Warnings from Washington
The US has issued a series of warnings, setting a deadline of 15 May, by which time Swaziland was meant to have met several key conditions. These included amendment of the Industrial Relations Act, allowing for the registration of trade union and employer federations and the removal of bans on worker protests.
The US also proposes amendment of the Suppression of Terrorism Act, described by critics as a weapon to harass and detain pro-democracy activists, and amendment of the colonial-era 1963 Public Order Act, used to suppress anti-government dissent. The US recommends the dissemination and implementation of the Code of Good Practice on Protest and Industrial Action.
Heading a US delegation to Swaziland in April, Deputy Assistant Trade Representative for Africa, Constance Hamilton, said it was up to the Swazi government “to decide whether they want to be part of the AGOA family”, stressing: “it is all about political will.”
US Ambassador to Swaziland Makila James was blunter, hinting at past frustrations and stressing that non-compliance with US recommendations would mean “on January 1, 2015, goods coming into the United States from Swaziland will be assessed duty because there will no longer be a trade preference to allow them duty-free entry."
IRIN has reliable information that the review process has now ended and an announcement is expected in the coming weeks.
Swaziland’s wilting economy
An AGOA suspension will hit hard. Swaziland has one of the worst performing economies in southern Africa and according to the United Nations Development Project (UNDP) about two thirds of its 1.2 million population live below the poverty line.
Swaziland's membership of the Southern African Customs Union (SACU) has provided the state with an economic lifeline. But South Africa’s weakening economic performance has had severe repercussions for its neighbours, severely reducing Swaziland's share from the world's oldest customs union.
If AGOA close the door...
Swazi business leaders understand the pressure for change from Washington and its implications. "Swaziland was put on notice that certain laws must be changed,” an official with the Federation of Swaziland Employers, who declined to be identified, told IRIN. “King Mswati depends on these laws to suppress dissent and remain in power.”
The official pointed out that suspension from AGOA would mean serious contractions in the garment industry and the loss of about 17,000 jobs.
In anticipation of Swaziland being struck from AGOA, one major garment manufacturer in Matsapha has announced its closure as all its products are shipped to the US to take advantage of AGOA.
Workers at risk
"Government is playing politics with our lives," Angela Dlamini, a garment worker at the Matsapha Industrial Estate near the commercial city of Manzini, told IRIN.
"I have two children, aged two and five. We live in a one room flat with a toilet and a water tap in the yard. My family helps me feed and clothe my children, because I earn so little. But we will starve without my job," she said. Dlamini earns R800 (about US$75) a month from her factory job.

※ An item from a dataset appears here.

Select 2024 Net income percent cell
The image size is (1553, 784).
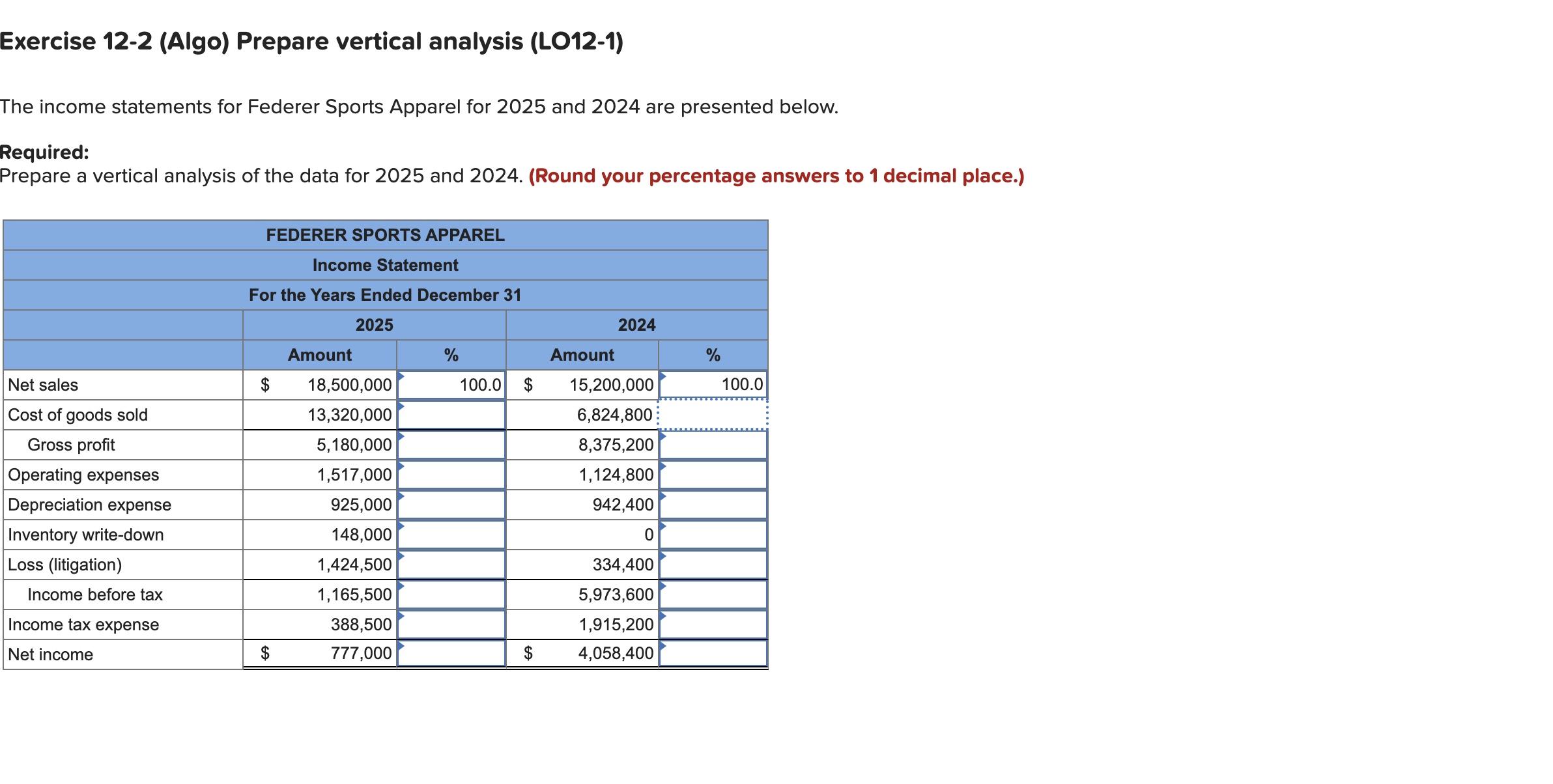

None of the factory workers interviewed by IRIN knew that Swaziland’s membership of AGOA was under threat and instead complained about low wages.
"If we are to continue working we must be paid more,” Thab'sile Magongo, a seamstress at a Matsapha factory, told IRIN.
“We are starving. The factory owners say they will have to move to Asia where the wages are lower, but we don't believe them. What human being can survive on wages lower than what we get?”
When warned that Swaziland’s suspension from AGOA could result in the closure of many of Swaziland's textile factories, Magongo replied: "we must then turn to prostitution; what choice do we have?"